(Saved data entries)
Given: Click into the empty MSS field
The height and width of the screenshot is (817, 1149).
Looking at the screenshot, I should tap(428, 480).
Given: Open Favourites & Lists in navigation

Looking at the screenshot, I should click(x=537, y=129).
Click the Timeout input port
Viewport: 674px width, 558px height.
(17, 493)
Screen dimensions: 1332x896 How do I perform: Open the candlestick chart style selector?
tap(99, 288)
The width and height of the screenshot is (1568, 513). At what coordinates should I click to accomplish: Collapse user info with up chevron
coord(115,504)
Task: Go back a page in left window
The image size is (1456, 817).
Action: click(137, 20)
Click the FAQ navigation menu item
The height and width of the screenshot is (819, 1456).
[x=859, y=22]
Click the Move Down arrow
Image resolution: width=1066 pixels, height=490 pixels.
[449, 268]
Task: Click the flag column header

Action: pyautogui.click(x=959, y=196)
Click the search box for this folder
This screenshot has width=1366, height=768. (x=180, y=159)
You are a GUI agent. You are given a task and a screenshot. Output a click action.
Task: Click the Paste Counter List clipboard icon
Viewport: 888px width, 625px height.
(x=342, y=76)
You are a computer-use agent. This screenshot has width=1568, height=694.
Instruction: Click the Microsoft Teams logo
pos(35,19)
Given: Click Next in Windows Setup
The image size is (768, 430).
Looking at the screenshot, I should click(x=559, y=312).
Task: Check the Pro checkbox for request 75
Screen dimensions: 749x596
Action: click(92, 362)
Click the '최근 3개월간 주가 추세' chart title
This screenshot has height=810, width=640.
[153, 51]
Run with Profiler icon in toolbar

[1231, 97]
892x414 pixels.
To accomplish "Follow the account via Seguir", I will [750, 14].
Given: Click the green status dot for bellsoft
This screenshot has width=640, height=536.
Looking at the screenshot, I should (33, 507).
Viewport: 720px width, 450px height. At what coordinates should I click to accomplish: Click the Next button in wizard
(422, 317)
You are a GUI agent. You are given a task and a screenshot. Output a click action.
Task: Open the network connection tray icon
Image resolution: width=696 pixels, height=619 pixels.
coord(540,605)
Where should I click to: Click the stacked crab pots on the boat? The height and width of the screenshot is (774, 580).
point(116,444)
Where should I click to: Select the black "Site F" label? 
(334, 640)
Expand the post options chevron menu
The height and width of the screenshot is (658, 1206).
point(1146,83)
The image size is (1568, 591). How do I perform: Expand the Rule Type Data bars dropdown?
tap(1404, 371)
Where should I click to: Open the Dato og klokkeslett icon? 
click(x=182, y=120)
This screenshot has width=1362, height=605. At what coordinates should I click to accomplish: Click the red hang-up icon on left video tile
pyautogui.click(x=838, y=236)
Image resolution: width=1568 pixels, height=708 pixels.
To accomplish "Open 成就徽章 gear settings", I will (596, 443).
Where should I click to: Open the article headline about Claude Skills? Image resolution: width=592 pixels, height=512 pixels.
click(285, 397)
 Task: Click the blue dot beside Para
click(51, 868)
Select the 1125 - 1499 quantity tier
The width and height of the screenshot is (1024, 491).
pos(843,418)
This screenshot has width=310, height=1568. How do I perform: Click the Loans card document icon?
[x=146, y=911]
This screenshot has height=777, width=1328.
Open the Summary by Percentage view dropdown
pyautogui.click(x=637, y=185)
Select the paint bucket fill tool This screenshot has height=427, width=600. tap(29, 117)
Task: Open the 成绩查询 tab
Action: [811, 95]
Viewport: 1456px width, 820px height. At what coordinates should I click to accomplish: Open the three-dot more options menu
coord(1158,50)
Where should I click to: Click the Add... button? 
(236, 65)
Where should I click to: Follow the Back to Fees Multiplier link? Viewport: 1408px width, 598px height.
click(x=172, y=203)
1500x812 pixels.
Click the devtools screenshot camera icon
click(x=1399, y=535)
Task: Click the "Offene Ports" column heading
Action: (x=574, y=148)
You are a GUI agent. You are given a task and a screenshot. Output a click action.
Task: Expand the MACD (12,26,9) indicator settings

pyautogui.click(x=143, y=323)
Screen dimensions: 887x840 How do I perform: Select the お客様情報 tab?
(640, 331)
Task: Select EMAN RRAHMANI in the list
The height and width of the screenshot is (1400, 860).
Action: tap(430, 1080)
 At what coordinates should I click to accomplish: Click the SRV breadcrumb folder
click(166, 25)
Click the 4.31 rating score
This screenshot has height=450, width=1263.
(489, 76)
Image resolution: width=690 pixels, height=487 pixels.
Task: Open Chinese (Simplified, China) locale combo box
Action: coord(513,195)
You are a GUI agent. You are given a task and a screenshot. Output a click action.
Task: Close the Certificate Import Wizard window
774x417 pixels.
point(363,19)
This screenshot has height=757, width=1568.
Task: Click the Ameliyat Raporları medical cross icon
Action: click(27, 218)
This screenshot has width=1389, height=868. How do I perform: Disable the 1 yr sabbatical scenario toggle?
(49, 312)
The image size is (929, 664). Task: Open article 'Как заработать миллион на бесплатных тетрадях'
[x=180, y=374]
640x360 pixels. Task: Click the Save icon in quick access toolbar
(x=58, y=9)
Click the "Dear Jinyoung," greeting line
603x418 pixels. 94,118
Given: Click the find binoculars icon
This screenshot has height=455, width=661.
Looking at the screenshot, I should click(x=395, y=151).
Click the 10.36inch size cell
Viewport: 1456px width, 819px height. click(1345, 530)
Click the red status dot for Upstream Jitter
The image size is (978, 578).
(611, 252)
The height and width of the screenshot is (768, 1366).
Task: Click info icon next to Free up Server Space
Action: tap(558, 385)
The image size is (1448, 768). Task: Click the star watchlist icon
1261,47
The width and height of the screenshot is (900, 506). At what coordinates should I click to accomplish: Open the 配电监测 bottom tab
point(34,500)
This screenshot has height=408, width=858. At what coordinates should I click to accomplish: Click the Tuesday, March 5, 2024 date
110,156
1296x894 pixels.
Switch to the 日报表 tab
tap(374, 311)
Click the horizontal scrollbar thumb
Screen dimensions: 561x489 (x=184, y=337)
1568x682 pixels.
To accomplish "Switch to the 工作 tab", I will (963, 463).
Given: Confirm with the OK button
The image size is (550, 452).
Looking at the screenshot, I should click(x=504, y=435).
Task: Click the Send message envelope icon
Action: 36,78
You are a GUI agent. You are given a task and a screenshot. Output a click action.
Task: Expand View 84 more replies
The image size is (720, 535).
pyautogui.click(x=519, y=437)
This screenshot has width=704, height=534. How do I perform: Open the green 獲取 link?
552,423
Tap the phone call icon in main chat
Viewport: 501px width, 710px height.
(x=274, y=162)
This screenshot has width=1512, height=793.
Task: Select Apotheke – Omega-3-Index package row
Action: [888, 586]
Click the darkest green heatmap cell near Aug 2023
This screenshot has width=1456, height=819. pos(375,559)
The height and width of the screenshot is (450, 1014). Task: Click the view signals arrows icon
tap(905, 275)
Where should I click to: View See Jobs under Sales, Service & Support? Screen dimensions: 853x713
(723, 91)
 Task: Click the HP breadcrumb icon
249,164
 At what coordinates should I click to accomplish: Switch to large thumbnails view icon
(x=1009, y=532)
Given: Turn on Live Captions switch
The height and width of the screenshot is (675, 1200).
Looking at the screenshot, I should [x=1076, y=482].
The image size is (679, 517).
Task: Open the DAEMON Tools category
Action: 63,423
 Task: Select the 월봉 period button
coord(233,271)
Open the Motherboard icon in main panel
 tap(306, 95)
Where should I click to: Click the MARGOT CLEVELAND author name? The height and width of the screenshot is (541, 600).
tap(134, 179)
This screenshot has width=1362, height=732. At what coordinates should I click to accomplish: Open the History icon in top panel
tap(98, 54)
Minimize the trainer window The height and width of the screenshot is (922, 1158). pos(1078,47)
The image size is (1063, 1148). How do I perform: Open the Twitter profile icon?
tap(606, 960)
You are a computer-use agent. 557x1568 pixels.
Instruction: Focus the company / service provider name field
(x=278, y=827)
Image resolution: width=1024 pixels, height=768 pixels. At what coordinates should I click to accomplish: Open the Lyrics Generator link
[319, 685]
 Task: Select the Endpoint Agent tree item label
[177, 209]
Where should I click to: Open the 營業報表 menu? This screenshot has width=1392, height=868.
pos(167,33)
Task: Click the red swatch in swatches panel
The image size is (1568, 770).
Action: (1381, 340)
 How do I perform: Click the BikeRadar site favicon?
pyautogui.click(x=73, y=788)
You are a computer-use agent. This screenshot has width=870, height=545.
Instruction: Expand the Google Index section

## [ASSIGNMENT]
In the entries above, find the line holding "Instruction: Focus the" and the line holding "Task: Click the red swatch in swatches panel", then retype exactly those two lines and every line between them, and nothing else.

## [REPLY]
Instruction: Focus the company / service provider name field
(x=278, y=827)
Image resolution: width=1024 pixels, height=768 pixels. At what coordinates should I click to accomplish: Open the Lyrics Generator link
[319, 685]
 Task: Select the Endpoint Agent tree item label
[177, 209]
Where should I click to: Open the 營業報表 menu? This screenshot has width=1392, height=868.
pos(167,33)
Task: Click the red swatch in swatches panel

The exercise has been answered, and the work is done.